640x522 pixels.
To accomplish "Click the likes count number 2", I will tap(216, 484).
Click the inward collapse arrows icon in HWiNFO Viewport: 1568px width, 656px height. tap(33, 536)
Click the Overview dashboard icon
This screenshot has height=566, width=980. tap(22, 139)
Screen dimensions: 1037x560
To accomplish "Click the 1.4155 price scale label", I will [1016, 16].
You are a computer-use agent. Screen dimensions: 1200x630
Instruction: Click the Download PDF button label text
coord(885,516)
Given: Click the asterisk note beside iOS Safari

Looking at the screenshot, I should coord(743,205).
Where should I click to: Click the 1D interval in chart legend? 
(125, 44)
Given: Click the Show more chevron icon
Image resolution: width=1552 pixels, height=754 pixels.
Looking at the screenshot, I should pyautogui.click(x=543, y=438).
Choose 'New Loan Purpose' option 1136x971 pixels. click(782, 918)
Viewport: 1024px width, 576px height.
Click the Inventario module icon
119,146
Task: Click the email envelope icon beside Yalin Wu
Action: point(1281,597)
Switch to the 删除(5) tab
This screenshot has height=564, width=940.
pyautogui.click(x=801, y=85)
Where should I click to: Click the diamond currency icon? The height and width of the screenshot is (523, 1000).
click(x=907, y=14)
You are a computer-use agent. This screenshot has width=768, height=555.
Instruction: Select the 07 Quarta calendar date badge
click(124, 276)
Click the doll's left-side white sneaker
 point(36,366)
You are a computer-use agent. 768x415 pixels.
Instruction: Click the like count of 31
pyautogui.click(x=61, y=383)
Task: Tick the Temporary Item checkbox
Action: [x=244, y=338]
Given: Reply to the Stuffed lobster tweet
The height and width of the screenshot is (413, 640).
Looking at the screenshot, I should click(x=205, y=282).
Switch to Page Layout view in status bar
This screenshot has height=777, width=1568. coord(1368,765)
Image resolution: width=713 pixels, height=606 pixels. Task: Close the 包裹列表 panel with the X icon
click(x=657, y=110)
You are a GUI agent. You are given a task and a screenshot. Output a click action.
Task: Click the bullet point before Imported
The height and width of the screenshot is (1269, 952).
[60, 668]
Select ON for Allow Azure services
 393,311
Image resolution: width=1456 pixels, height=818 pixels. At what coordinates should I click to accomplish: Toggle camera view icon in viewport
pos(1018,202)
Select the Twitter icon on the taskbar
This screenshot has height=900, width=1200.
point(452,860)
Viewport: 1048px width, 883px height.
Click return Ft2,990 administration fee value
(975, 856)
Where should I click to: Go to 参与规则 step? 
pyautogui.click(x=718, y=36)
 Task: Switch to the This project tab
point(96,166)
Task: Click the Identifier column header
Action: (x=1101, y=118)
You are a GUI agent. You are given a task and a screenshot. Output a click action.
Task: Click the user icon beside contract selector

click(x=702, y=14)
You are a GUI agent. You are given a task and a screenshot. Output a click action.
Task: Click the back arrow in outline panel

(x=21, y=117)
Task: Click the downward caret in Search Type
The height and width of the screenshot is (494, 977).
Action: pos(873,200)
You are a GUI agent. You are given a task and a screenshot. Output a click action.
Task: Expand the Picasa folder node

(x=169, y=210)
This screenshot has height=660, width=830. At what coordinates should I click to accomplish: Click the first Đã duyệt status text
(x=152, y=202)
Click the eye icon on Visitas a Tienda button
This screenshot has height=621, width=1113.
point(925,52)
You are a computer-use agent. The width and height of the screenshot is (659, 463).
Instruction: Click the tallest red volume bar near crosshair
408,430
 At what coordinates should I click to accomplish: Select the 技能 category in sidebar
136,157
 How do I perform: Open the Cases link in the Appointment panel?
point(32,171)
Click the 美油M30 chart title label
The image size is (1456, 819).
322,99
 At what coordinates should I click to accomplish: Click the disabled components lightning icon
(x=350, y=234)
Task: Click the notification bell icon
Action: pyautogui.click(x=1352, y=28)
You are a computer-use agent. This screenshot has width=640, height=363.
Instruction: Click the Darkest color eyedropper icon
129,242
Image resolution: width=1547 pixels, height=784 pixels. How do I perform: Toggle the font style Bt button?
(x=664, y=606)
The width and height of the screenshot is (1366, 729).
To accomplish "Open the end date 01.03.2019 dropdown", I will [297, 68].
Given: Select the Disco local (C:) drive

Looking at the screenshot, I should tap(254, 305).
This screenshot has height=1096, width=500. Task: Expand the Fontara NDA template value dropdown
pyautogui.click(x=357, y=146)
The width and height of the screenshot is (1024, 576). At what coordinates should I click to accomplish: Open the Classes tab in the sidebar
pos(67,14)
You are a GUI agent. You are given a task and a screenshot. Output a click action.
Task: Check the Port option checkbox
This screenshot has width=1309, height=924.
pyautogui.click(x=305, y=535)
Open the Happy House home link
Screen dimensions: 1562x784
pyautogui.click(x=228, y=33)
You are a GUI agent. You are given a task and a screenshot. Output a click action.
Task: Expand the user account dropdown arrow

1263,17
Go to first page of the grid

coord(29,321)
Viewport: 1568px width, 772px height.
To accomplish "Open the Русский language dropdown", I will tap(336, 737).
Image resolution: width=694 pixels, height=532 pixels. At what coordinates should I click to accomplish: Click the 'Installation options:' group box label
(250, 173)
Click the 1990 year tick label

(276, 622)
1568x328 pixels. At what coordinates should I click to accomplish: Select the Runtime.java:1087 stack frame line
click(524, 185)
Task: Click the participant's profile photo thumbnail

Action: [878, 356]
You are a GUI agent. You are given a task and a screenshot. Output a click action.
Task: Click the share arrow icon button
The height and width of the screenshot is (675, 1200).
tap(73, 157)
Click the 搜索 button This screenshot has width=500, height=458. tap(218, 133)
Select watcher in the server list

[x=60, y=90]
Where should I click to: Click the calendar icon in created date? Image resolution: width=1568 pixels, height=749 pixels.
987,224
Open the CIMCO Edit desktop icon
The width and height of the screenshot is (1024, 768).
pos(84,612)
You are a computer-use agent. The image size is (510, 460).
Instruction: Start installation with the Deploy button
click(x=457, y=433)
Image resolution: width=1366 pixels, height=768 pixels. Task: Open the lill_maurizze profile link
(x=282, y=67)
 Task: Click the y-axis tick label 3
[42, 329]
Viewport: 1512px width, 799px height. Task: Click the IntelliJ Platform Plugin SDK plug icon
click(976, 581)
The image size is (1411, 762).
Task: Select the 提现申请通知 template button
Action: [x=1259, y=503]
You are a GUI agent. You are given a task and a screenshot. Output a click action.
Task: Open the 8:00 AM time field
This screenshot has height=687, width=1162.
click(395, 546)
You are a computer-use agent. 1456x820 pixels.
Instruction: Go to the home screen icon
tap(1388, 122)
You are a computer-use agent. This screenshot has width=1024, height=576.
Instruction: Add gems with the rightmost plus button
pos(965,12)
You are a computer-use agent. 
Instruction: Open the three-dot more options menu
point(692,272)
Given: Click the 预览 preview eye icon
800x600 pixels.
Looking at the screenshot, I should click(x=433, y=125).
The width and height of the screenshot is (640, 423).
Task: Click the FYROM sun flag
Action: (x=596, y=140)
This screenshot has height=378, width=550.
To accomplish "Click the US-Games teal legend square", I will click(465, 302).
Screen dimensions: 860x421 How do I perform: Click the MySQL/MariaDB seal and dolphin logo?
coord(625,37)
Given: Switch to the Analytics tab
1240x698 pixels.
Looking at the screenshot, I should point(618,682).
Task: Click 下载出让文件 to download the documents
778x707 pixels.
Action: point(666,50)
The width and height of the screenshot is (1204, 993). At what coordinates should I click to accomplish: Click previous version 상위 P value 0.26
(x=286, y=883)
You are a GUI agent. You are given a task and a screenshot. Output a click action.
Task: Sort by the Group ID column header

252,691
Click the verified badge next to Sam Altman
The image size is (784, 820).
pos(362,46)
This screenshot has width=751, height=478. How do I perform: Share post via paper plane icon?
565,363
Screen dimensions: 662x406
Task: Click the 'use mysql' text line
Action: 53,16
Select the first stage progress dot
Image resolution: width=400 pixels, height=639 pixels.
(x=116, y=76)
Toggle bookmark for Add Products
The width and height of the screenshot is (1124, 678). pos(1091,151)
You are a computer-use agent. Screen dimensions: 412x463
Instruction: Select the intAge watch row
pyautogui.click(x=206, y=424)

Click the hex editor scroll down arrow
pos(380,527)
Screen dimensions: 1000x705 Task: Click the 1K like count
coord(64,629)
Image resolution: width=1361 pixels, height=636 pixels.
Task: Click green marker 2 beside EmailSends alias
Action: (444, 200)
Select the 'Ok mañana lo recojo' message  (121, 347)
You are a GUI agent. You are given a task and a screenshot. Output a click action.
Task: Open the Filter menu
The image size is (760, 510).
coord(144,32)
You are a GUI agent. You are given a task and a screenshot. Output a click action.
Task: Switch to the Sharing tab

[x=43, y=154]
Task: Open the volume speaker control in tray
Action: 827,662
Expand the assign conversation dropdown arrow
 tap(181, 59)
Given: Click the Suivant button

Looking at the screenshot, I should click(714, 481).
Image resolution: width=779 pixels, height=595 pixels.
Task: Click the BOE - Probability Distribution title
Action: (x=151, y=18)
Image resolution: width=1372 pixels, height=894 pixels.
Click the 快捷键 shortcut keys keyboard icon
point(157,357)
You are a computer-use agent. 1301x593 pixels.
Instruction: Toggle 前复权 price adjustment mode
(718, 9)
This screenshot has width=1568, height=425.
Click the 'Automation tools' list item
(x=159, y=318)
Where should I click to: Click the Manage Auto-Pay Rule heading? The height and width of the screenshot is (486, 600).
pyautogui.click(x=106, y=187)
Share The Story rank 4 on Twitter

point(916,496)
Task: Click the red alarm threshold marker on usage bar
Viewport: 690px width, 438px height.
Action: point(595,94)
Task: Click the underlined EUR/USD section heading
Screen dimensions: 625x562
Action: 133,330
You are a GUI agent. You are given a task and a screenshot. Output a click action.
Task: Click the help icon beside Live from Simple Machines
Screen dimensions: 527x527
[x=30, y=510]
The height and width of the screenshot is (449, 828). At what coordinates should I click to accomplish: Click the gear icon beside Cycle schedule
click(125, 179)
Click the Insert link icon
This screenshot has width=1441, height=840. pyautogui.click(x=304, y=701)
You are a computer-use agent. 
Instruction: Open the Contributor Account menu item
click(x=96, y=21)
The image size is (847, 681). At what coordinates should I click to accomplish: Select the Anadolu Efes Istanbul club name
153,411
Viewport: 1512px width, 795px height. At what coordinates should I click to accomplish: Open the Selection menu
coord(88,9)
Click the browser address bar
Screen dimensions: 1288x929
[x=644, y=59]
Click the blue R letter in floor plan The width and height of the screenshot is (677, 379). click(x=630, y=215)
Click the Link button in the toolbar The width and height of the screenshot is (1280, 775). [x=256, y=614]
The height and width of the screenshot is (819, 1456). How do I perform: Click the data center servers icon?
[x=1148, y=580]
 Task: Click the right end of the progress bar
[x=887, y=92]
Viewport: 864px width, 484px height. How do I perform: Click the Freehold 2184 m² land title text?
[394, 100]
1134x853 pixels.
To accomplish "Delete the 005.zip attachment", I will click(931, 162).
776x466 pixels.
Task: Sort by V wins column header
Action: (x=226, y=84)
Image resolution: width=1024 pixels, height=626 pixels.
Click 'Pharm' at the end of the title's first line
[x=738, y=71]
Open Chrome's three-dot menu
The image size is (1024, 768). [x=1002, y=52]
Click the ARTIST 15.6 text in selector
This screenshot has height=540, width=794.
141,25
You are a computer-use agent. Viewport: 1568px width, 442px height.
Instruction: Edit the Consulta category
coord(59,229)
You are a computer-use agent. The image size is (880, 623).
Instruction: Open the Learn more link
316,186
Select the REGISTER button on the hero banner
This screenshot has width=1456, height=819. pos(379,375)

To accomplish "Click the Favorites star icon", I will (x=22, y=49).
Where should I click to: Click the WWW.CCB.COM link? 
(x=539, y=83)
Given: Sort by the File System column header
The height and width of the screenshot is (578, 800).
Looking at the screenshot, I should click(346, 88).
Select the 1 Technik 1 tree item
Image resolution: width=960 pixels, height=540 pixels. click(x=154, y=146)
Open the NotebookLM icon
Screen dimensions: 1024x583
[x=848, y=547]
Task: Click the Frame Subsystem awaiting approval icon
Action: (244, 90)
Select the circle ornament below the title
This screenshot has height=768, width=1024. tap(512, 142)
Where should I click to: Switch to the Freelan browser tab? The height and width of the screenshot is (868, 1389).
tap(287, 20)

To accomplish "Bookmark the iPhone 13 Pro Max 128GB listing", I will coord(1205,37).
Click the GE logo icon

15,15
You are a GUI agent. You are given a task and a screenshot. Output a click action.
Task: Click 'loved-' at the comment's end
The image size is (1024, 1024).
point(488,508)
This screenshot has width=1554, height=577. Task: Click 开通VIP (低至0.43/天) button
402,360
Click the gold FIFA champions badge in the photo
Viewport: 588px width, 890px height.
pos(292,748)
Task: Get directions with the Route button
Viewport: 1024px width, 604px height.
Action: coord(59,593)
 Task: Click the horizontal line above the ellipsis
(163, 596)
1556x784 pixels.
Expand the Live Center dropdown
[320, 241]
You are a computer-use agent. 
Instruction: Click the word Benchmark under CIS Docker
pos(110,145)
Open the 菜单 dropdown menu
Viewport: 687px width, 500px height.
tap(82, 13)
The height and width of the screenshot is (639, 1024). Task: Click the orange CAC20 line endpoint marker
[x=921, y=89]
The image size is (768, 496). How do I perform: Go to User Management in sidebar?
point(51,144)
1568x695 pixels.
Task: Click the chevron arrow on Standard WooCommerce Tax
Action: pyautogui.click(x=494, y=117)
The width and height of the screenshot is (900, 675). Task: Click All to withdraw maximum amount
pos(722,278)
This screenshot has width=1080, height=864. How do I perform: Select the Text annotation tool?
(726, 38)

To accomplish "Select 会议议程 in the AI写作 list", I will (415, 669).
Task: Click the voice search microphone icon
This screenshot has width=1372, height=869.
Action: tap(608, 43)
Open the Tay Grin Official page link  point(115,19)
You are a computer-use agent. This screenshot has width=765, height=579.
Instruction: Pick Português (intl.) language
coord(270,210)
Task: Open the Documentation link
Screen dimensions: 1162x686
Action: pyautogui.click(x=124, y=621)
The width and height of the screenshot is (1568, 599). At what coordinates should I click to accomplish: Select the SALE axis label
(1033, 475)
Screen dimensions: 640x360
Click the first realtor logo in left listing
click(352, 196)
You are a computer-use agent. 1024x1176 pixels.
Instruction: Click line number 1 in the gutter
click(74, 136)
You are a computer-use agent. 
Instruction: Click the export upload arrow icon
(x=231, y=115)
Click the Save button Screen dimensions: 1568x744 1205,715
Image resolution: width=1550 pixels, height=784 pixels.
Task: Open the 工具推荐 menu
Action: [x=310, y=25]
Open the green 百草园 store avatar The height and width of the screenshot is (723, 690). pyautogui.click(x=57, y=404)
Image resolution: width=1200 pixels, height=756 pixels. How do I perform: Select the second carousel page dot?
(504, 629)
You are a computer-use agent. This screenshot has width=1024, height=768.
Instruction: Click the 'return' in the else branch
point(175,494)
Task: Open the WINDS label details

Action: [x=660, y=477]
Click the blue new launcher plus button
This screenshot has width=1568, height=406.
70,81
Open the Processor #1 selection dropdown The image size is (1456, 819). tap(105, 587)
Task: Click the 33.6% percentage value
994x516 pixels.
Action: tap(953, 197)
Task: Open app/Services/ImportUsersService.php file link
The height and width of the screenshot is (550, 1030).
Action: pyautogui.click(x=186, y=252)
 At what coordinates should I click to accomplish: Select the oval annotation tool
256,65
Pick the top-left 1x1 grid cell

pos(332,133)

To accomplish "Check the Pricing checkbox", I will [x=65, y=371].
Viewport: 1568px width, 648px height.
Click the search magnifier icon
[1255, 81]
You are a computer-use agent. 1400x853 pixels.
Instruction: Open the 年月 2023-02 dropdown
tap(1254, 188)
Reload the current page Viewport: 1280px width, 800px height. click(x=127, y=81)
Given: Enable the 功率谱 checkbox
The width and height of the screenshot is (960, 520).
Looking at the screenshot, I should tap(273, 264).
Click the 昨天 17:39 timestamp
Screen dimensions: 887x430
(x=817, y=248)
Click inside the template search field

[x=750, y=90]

* [Problem] Copy the data from the line with "oval annotation tool" up to and including the line with "(x=817, y=248)", word for word.

* [Exercise solution]
 At what coordinates should I click to accomplish: Select the oval annotation tool
256,65
Pick the top-left 1x1 grid cell

pos(332,133)

To accomplish "Check the Pricing checkbox", I will [x=65, y=371].
Viewport: 1568px width, 648px height.
Click the search magnifier icon
[1255, 81]
You are a computer-use agent. 1400x853 pixels.
Instruction: Open the 年月 2023-02 dropdown
tap(1254, 188)
Reload the current page Viewport: 1280px width, 800px height. click(x=127, y=81)
Given: Enable the 功率谱 checkbox
The width and height of the screenshot is (960, 520).
Looking at the screenshot, I should tap(273, 264).
Click the 昨天 17:39 timestamp
Screen dimensions: 887x430
(x=817, y=248)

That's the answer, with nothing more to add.